_EXERCISE OBJECTIVE_
Everything in the data below is left aside except the lines from the one containing "Image resolution: width=1673, height=2212." through the one containing "Zasjedao Upravni odbor"; repeat those exactly.

[[ DATA FOR THE TASK open ]]

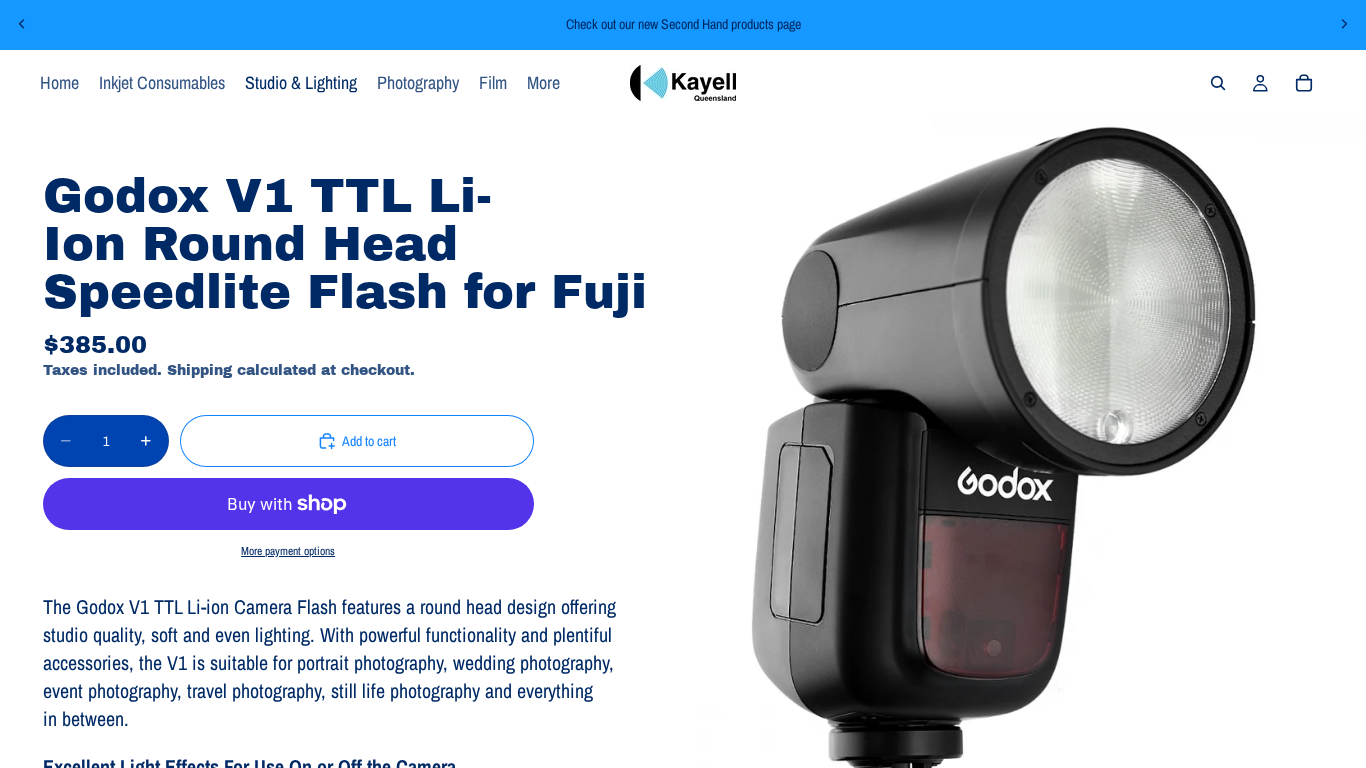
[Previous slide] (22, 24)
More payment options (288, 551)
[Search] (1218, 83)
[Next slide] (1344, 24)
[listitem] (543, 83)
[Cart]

[[ DATA FOR THE TASK closed ]]
[[ DATA FOR THE TASK open ]]

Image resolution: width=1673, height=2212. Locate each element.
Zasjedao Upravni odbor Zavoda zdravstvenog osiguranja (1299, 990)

[[ DATA FOR THE TASK closed ]]

_RESULT_
Image resolution: width=1673, height=2212. Locate each element.
Zasjedao Upravni odbor Zavoda zdravstvenog osiguranja (1299, 990)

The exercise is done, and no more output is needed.